Look, Eusebius, as I dare to say you have often done, into the smudge of a colour-maker's shop, and imagine a personification of it in a young amateur aspirant. What a ludicrously serious Harlequin he is made! At last, in despair of acquirement of cleanliness, I plunged, as it were, into the very mud and smudge of paint, and did not hesitate to wipe a brush upon my sleeves.

Thus, I acquired a bad habit—and as I often had the fit to paint when my better dress was on, I now and then seized an unlucky moment of desire, and the better soon came to be the worse. By degrees I fell into a despair of mending; and so I became a confirmed sloven.

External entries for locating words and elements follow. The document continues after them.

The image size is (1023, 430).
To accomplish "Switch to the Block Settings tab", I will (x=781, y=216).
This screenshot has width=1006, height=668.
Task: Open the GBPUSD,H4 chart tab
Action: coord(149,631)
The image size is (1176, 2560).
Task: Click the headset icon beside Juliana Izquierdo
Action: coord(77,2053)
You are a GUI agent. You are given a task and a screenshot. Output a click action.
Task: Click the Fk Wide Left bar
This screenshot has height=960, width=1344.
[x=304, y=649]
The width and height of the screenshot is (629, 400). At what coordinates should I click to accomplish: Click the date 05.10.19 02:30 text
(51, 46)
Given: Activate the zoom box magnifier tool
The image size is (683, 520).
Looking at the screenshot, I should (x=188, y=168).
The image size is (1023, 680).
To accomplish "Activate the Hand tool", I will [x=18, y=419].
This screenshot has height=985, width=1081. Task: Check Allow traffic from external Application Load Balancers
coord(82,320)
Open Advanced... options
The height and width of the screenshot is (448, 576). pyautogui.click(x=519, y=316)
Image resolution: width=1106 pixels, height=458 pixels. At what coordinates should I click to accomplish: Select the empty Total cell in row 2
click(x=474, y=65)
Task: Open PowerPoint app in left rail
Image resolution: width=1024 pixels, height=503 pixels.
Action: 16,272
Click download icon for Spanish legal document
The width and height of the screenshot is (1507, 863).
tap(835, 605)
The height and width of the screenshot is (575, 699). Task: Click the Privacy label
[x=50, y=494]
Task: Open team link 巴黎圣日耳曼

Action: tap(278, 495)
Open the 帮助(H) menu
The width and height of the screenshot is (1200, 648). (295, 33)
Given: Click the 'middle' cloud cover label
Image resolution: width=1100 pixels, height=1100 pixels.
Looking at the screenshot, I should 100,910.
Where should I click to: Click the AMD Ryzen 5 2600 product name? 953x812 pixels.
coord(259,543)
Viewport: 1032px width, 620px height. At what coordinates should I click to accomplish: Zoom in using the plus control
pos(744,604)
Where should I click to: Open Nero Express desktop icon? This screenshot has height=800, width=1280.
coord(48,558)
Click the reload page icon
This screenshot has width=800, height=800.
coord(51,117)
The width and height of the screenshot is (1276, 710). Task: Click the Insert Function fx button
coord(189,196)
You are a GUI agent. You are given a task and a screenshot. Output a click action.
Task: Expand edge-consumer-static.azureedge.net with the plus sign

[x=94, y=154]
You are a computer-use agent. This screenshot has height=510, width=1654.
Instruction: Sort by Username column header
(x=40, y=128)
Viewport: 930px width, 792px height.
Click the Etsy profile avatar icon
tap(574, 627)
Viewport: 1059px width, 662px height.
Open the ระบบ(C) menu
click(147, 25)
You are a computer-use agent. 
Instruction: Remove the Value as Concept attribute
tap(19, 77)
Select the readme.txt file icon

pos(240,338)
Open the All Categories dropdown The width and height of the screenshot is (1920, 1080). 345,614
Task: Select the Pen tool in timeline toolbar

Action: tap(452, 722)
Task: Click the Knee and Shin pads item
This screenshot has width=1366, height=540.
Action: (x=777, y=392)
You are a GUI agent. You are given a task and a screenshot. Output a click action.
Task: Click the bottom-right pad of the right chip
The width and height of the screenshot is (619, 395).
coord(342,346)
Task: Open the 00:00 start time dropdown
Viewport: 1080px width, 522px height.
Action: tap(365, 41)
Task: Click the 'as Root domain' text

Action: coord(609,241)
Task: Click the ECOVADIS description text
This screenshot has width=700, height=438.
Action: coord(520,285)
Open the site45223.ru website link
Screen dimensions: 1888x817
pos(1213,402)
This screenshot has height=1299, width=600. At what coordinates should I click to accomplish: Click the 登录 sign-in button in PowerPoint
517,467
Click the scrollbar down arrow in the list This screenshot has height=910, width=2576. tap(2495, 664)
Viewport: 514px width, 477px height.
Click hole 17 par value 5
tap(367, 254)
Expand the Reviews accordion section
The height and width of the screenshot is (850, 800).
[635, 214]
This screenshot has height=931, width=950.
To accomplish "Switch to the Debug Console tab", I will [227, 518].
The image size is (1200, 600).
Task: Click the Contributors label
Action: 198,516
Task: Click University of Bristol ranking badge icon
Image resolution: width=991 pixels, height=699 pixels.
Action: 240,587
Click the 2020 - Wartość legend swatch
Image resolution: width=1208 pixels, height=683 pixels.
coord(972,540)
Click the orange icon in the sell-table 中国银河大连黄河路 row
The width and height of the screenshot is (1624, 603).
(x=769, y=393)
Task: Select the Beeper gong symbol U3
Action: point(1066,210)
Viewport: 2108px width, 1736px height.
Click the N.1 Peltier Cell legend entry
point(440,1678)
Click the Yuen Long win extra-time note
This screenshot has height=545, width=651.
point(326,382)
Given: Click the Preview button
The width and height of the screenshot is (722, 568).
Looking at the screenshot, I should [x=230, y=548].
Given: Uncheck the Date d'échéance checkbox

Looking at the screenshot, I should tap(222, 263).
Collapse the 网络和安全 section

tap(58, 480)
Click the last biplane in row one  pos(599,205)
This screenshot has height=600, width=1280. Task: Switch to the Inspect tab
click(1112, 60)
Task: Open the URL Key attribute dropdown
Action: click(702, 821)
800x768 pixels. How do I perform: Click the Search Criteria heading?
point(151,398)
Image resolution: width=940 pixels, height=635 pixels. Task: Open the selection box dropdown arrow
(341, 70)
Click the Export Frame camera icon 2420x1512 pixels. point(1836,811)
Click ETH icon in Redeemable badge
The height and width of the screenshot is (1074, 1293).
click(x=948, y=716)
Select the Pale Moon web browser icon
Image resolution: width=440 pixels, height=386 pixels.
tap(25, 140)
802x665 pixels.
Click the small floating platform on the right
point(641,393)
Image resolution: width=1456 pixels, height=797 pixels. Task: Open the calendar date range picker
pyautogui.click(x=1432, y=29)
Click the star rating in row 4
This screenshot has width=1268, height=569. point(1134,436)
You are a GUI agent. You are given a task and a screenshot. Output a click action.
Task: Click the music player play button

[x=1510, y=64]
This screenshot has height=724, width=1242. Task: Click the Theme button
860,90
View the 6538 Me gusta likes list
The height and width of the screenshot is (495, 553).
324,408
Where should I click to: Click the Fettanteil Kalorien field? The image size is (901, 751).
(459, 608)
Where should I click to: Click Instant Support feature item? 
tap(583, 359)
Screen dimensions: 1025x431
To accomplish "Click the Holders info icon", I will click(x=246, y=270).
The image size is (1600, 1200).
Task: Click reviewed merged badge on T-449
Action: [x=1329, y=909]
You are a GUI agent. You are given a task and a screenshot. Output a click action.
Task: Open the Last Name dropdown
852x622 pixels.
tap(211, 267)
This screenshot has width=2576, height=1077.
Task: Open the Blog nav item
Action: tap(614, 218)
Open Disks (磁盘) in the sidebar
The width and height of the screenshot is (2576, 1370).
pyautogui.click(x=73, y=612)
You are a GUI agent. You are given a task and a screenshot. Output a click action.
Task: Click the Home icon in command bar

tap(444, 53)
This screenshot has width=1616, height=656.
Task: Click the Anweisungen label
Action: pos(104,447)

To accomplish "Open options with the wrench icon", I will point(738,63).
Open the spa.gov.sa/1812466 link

One who fastens his knapsack on his back, that is to hold his temporary all, including materials for art, and pedestrianises over a roughish country, may acquire an exquisite taste; but he will not be personally an exquisite. He will be characteristic in look, of the picturesque which he hunts after. He will be very unlike the man I have described to you, whom dust would not soil, or rain wet, or sun burn. The geologist who walks forth, armed to tomahawk the mountains, and bag their bones, will, in a month or so, acquire a strange and stony look; and be, on his first return, and sitting in civil society, little better than the "Man Mountain" himself. Our pursuits are in us and about us, soil our dress and chisel our features. We look in the glass, easily reconcile ourselves to any metamorphosis, and think no one has a right to quarrel with that, which we think, in our self-satisfaction, makes up our beloved identity. No man can be every thing—not all "Admirable Crichtons"—it is the diversity and the difference that makes the pleasing motley in the masquerade of the world. Though you might dance more like the brutes, it does not at all follow but that you may fiddle like Orpheus. Johnson defended Kit Smart, the sloven, (mockery of a name,) having himself no great predilection for clean linen. Dionysius was more happy in the "inky cloak" of the slovenly schoolmaster, than in the golden mantle which his father took from the statue of Jupiter.

Let us both be content to remain as we are. For be assured, Eusebius, that if we make the attempt to change our habits, either of person or of mind, and put on the more trim, and of more fashionable cut, we shall but amuse the spectators by becoming ridiculous; and in making up the characters that are to figure on the stage of the drama of life, insignificant though we be, there will be found wanting two good slovens.